Further to the comments about the respective values of the Sinfield and Stewart homes, there is one scenario that is worth considering. It plays into the idea that both Helen and Ian were upscaling, not in terms of monetary value but in terms of sheer scale and style.
Both houses were sold at a slightly lower price than they were originally advertised (Helen's Lime House eventually changing hands for a little over £1,600,000), and this may have been because each was slightly "dated" in its way. Helen's was clearly the superior property, being in a highly desirable area of London, but it was modern without being "Grand Designs" contemporary, in an area where period properties are at a premium. Knowing the Royston area's housing stock, I would say the Stewart family home would be considered a rather nice house to raise a family in (and it's a in a lovely spot with a view towards a church tower), but barn conversions date very quickly, and the kitchen and brick chimney breast etc look tired. On a side note, I find it touching that the cushions are positioned in a similar way in each house, as though the same person (presumably Helen) had tarted things up for the estate agent's photographs.

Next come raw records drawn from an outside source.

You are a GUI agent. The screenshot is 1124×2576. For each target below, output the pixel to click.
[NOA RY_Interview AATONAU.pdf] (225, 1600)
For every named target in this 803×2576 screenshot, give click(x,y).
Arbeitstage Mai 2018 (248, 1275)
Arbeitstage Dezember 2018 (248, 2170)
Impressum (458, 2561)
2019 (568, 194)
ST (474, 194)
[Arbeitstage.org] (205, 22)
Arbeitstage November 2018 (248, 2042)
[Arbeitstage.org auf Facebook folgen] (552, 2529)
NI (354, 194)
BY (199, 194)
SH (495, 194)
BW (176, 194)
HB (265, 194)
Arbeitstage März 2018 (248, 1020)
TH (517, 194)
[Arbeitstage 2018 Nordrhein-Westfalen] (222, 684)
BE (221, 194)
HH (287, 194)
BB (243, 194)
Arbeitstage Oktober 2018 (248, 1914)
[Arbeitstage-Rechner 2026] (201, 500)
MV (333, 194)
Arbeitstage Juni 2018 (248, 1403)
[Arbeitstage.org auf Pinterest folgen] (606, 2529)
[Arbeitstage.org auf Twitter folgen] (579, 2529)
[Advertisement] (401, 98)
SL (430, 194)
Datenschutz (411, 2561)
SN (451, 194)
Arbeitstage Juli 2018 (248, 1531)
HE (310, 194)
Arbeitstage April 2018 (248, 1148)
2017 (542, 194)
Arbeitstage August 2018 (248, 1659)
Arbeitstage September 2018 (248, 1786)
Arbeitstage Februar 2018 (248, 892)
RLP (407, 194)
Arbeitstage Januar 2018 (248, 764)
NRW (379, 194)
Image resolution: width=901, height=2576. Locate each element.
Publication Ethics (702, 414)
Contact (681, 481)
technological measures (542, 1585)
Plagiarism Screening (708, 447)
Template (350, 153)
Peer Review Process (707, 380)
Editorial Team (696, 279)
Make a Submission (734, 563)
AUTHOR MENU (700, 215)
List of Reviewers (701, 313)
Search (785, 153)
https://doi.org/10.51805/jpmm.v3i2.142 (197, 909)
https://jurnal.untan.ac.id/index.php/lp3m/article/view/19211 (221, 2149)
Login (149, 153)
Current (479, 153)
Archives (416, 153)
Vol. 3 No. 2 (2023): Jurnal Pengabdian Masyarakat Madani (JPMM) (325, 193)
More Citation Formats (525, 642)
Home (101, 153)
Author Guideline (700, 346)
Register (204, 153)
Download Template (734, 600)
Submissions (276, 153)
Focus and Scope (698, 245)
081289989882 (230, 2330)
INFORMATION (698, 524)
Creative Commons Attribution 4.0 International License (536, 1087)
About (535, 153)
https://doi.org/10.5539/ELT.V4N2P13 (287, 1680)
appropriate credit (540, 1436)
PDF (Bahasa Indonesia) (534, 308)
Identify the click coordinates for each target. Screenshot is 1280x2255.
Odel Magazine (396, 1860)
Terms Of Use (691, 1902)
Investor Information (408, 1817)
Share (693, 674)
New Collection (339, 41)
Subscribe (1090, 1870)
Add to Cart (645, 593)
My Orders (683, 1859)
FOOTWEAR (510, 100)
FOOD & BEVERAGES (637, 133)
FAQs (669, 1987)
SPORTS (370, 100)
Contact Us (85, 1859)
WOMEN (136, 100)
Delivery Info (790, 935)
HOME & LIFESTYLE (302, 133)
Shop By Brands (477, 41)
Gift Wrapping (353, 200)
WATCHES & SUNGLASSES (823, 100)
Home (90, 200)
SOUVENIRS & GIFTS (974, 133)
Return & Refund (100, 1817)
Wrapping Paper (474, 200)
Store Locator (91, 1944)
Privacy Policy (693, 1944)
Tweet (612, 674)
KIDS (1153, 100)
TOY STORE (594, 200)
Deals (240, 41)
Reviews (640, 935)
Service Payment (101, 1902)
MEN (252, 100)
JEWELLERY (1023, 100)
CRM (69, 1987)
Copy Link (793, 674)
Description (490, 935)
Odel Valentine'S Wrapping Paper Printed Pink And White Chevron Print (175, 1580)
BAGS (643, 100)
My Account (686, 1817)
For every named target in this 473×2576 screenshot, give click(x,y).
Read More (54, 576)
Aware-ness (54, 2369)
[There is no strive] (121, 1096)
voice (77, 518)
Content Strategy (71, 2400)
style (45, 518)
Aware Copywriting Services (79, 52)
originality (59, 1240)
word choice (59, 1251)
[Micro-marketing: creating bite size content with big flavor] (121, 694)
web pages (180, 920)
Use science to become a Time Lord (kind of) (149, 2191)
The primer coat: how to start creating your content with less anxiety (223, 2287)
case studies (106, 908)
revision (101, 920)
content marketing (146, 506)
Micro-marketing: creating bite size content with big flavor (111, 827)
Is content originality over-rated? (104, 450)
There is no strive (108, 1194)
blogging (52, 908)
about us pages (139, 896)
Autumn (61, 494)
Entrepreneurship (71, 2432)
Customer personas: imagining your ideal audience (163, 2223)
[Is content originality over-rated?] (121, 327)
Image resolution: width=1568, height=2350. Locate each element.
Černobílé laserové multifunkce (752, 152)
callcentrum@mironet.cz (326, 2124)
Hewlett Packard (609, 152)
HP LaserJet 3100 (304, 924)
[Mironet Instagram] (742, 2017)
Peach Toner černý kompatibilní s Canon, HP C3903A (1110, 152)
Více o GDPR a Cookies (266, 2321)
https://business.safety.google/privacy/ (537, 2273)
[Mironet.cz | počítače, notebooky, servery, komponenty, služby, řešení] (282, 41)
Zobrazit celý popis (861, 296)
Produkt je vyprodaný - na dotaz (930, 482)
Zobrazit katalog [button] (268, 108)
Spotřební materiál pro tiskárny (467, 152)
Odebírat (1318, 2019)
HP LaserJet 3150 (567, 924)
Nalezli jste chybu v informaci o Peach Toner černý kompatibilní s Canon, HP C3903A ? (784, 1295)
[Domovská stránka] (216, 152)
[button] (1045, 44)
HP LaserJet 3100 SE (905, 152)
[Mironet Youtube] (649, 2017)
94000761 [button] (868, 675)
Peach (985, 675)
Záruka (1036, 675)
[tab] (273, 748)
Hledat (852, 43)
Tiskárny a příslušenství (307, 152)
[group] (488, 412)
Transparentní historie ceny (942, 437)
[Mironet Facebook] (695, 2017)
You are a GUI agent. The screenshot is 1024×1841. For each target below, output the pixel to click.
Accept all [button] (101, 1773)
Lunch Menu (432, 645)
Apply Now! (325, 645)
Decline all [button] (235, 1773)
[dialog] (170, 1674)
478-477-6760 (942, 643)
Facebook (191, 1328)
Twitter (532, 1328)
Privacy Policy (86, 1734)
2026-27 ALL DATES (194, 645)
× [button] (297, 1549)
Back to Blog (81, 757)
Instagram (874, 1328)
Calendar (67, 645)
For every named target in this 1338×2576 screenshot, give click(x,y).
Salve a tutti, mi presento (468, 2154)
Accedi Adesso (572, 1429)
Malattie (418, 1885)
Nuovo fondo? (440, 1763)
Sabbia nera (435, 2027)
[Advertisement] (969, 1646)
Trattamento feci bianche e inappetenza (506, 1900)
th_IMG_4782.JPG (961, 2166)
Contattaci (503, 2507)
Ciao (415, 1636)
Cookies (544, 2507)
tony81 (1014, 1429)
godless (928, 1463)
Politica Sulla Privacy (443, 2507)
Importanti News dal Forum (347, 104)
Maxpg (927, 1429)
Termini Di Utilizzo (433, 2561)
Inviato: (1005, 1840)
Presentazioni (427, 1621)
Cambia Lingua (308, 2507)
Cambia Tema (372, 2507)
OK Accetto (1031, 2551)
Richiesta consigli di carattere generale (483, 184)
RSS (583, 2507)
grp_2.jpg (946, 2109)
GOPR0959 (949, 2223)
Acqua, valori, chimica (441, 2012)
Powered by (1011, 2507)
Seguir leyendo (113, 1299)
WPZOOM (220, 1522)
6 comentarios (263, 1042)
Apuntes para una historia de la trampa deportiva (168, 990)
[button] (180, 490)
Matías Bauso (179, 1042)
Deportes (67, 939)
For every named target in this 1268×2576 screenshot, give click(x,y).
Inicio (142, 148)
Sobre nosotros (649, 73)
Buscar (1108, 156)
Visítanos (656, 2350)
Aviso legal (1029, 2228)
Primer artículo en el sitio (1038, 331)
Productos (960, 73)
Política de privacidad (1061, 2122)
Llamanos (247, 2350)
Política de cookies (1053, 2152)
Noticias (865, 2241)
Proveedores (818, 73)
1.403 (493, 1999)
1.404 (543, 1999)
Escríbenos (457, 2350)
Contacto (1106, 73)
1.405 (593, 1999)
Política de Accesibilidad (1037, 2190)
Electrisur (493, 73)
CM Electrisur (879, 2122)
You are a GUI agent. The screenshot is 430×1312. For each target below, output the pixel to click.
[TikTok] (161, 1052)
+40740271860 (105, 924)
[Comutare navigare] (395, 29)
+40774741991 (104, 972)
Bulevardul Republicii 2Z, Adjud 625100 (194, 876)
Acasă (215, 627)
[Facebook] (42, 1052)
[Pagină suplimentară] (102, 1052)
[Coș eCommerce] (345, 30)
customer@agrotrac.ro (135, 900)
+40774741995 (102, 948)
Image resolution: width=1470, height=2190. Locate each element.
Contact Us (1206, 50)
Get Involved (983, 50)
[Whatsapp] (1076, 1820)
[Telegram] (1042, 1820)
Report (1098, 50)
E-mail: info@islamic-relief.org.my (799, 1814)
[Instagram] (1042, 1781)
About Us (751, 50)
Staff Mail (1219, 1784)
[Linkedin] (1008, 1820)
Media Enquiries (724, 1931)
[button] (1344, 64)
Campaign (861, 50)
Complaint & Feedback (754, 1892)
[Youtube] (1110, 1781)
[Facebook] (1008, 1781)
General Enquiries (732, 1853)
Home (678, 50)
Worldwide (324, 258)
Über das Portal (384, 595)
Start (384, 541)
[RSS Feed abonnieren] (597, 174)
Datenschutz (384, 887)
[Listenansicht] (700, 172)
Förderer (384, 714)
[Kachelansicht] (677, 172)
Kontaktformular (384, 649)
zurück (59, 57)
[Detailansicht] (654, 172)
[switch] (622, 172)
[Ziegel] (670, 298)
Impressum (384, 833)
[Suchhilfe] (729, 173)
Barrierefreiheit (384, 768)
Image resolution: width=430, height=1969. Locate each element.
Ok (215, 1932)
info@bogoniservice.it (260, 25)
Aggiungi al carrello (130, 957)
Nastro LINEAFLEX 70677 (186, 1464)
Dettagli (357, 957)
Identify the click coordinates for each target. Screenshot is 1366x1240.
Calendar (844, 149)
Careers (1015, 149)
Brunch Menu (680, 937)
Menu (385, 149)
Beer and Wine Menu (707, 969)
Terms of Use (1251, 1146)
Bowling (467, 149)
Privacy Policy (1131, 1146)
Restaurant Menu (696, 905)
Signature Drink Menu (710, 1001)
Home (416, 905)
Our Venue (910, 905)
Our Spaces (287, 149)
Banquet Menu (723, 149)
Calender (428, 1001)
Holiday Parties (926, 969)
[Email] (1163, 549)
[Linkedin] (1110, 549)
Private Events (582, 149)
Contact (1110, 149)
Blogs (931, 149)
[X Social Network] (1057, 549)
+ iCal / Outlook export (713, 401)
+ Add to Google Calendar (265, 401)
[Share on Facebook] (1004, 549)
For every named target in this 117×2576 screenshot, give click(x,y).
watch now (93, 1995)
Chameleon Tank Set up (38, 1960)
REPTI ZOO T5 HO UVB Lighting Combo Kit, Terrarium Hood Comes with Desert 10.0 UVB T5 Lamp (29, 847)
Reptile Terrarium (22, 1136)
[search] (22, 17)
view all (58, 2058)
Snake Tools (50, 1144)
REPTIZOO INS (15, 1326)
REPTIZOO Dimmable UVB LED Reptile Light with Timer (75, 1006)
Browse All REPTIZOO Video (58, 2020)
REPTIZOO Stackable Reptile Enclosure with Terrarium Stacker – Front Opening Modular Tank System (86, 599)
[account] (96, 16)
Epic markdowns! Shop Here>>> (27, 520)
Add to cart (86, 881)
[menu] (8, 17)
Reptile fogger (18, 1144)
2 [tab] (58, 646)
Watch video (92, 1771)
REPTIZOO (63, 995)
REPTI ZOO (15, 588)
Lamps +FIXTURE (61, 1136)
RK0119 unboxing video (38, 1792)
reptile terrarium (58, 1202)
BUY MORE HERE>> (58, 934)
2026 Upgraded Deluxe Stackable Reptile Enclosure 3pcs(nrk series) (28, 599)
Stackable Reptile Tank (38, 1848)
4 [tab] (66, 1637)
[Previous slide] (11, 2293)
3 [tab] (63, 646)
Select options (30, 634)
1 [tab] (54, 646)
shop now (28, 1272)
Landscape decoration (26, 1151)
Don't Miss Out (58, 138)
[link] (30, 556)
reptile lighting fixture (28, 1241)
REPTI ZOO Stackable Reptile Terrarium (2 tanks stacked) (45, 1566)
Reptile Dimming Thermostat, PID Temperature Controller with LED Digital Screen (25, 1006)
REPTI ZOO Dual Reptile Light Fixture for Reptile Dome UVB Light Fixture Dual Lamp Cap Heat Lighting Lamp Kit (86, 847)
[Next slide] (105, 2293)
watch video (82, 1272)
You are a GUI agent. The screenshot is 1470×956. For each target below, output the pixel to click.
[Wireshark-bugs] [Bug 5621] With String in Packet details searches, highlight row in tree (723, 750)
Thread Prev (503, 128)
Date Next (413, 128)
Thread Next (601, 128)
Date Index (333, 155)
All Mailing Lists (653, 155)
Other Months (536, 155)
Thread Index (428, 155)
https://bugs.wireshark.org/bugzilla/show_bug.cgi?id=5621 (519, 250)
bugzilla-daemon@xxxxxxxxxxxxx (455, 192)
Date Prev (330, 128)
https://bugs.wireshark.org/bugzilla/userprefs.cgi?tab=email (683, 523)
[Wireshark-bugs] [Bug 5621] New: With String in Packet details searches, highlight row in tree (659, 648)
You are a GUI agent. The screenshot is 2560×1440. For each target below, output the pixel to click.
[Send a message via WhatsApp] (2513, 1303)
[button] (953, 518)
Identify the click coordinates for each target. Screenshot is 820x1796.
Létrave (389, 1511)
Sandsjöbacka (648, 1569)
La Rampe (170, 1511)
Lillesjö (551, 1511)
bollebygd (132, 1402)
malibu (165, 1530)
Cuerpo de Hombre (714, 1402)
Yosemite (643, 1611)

If the couple did buy Hartwell Lodge together, as both of them - in fairness - seem to suggest, it is likely that they split the cost more or less down the middle - it seems to have cost them £1,100,000. IS may well have had no mortgage on the barn conversion, if he did have life insurance on his wife, and thus been able to put up to half a million in the "pot". If Helen paid roughly the other half, she would have had perhaps a million pounds change from the Highgate house, whereas IS would have had no capital remaining. So even if they jointly owned the house, she benefited from the sale of her original home in a way that he did not.
I'm mentioning this because of her concern that IS would be "financially vulnerable" if she died, and the financial provisions she made for him. It does seem that joint ownership of the house would make things feel equal at the point of moving in, but acutely divisive in the long term - basically, Helen could afford to live there and IS could not, if she was not there to support him.
Royston is quite an interesting town, property wise - it has some lovely housing stock, and is very well connected to London, but is SO much cheaper than nearby Cambridge, and even Saffron Walden, a similar market town a few miles away. In material terms, Helen was making quite a shrewd move by relocating there. Like a lot of newcomers from London, she suddenly had a stunning house and the security of a large sum of money in the bank that wasn't there before. ( I imagine that she might also have had some life insurance, not connected to a mortgage, on JS, simply because he died accidentally whilst they were on holiday) .
It is heartbreaking that this carefully planned new life didn't work out for her, and that she had no inkling of the horrors to unfold.